🎲 RefRandomiser: A Data Splitting Tool from the 2025 Evidence Synthesis Hackathon
During the 2025 Evidence Synthesis Hackathon, we created RefRandomiser, a simple app designed to support evidence synthesis by enabling randomised data splitting through flexible ‘subsetting’ (ie. shuffeling and dividing) of RIS or CSV files.
It’s deployed here
RefRandomiser addresses the need for reducing bias through representative sampling when handling search results and other data in evidence synthesis. This is particularly important in scenarios such as inter-reviewer agreement testing or AI model development, where unrepresentative subsets can compromise the validity of results. In AI and machine learning workflows, dividing data into training, validation, and test sets is crucial for building robust tools.

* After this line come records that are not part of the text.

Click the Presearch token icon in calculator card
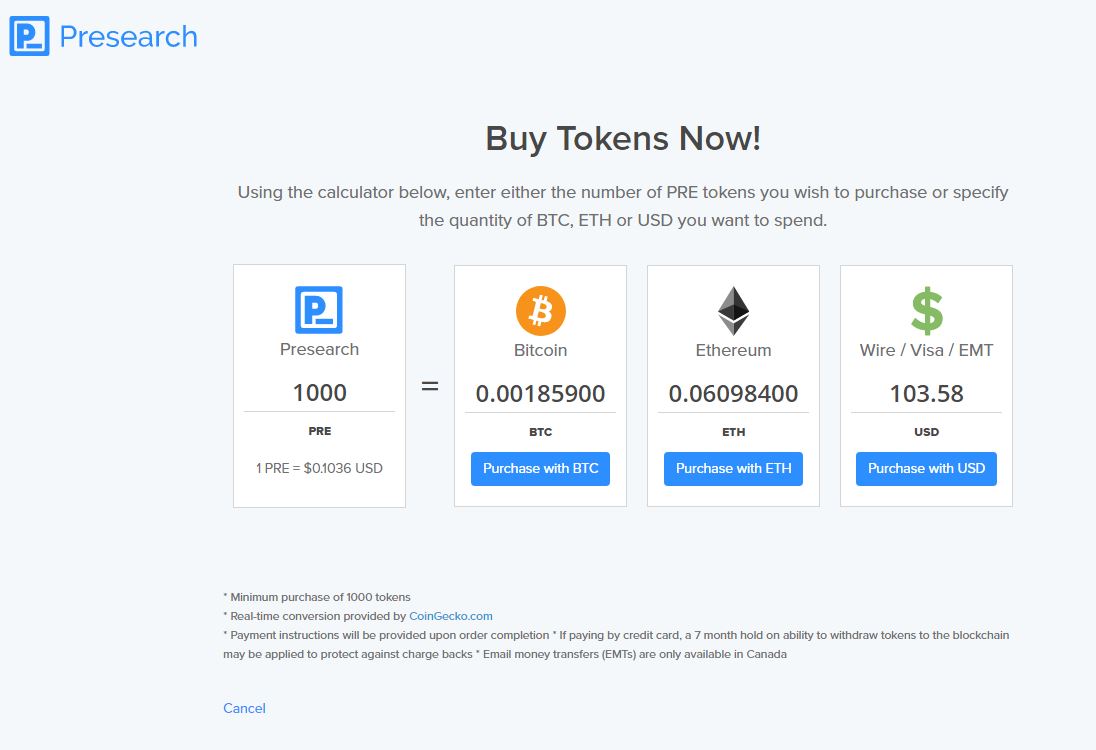Image resolution: width=1096 pixels, height=750 pixels. 319,310
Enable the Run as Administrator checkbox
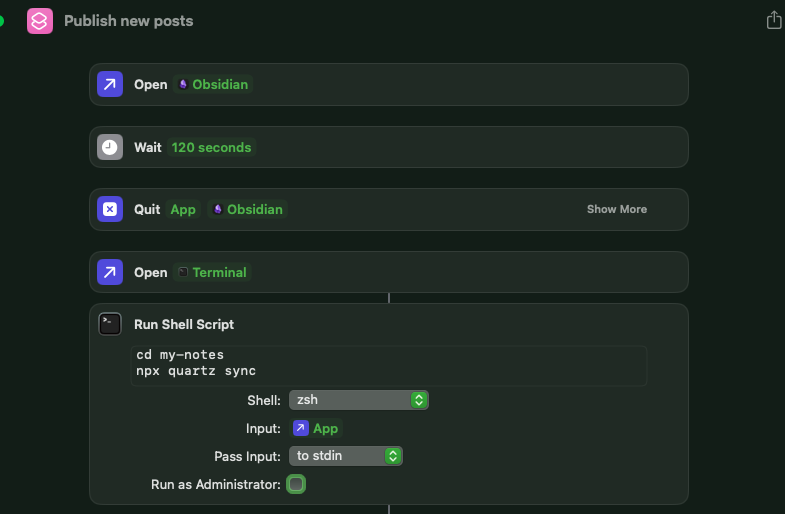This screenshot has width=785, height=514. [296, 484]
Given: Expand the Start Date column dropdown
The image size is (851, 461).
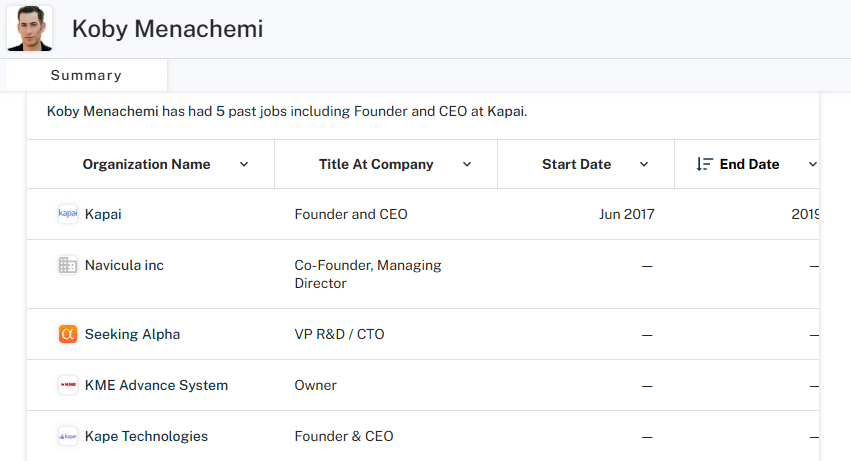Looking at the screenshot, I should tap(644, 164).
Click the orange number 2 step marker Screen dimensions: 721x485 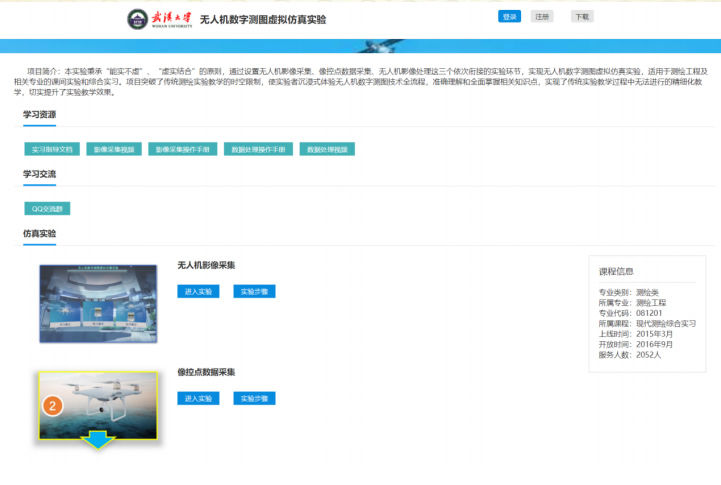pyautogui.click(x=54, y=406)
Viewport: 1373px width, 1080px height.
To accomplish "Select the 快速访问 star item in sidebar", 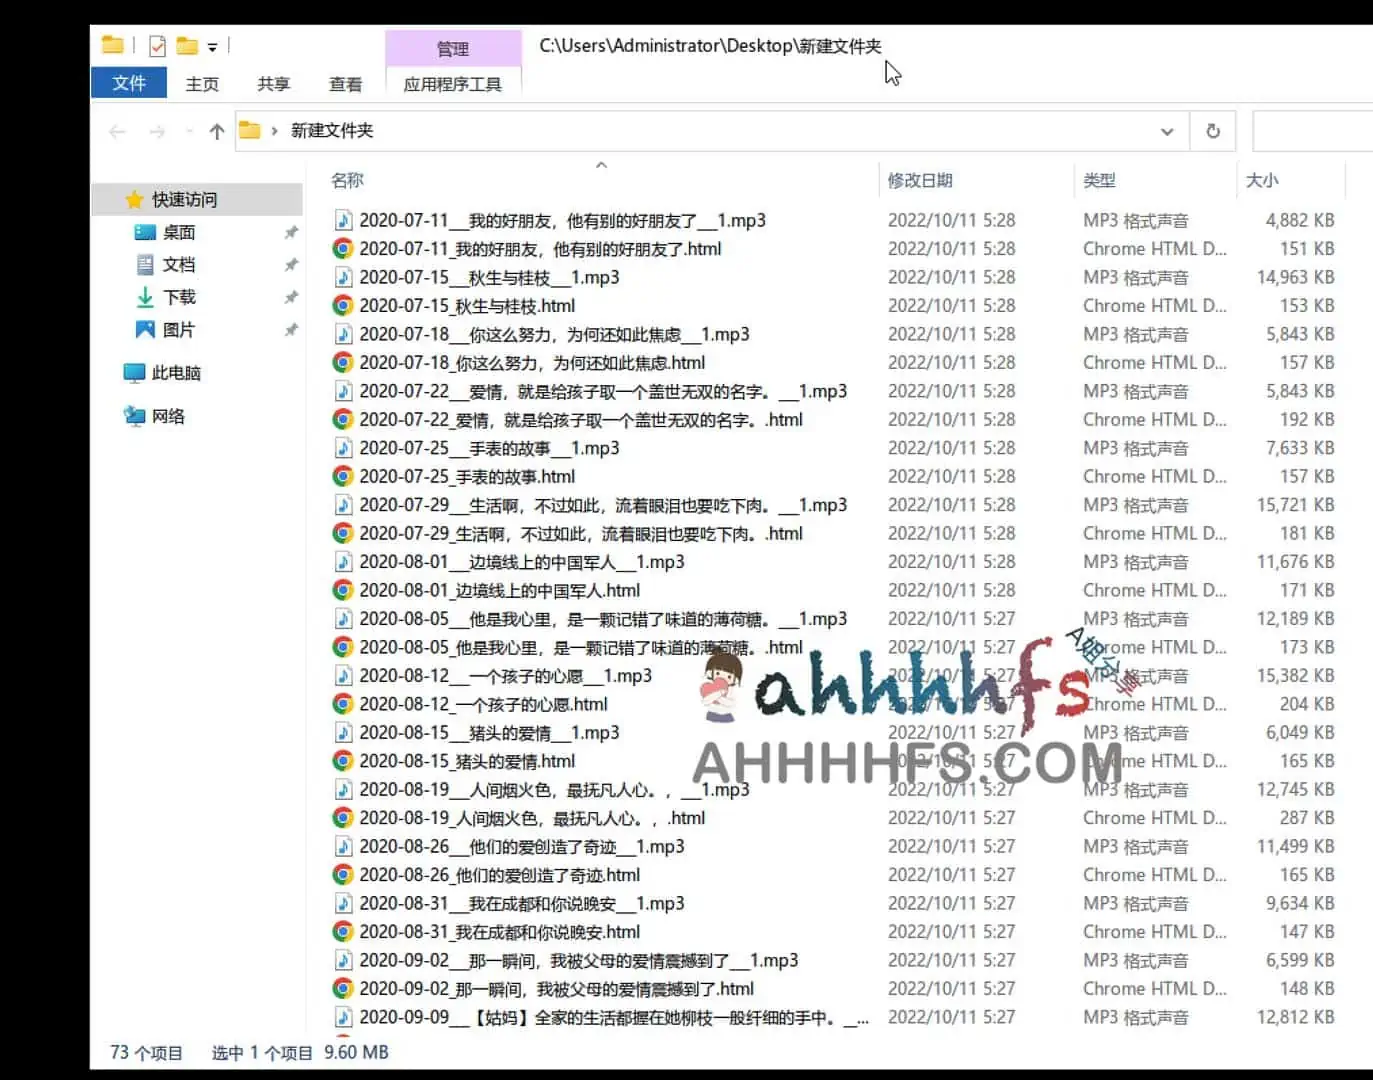I will [x=185, y=199].
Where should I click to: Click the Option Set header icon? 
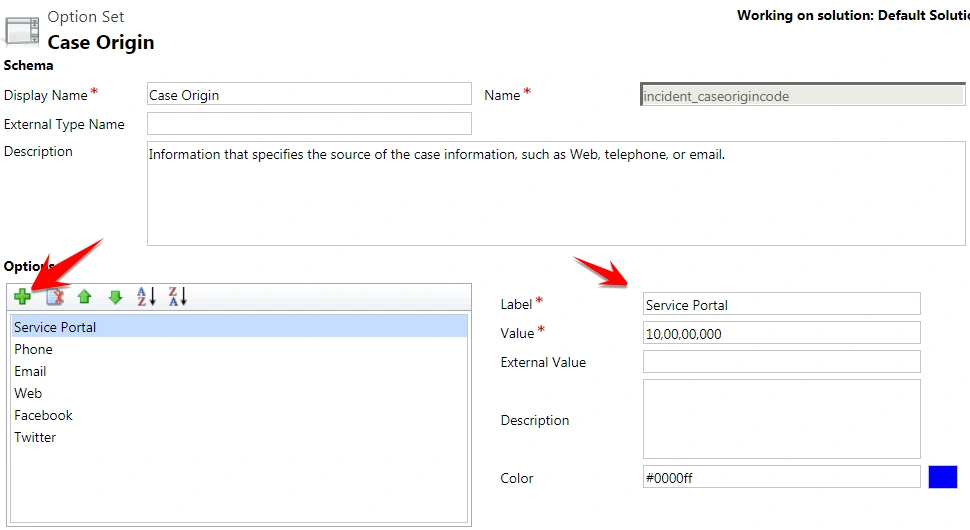22,31
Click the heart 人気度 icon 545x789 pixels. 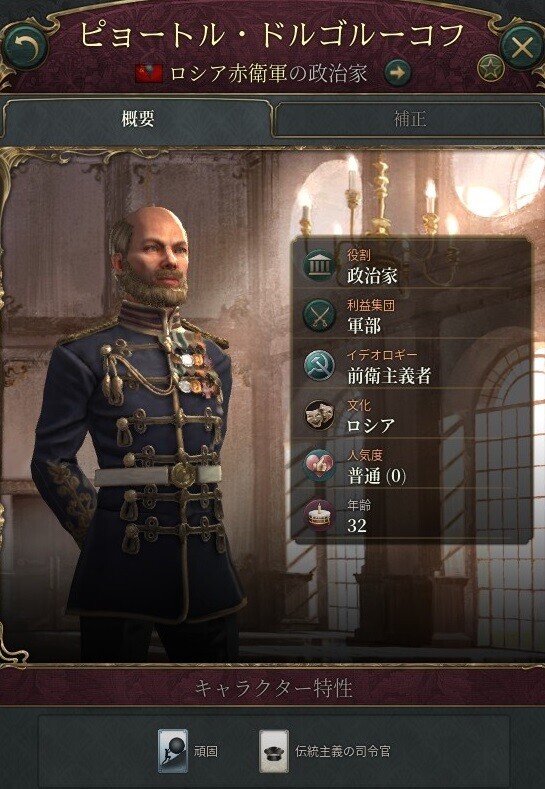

RefRandomiser supports this by allowing users to upload RIS or CSV files and split them randomly into n subsets with flexible sizing. This reduces the risks of overfitting, biased evaluation, and data leakage where the presence of duplicate records across datasets can distort model performance. By promoting randomisation and clean dataset management, we hope that RefRandomiser supports reproducibility and transparency within the evidence synthesis and data science communities.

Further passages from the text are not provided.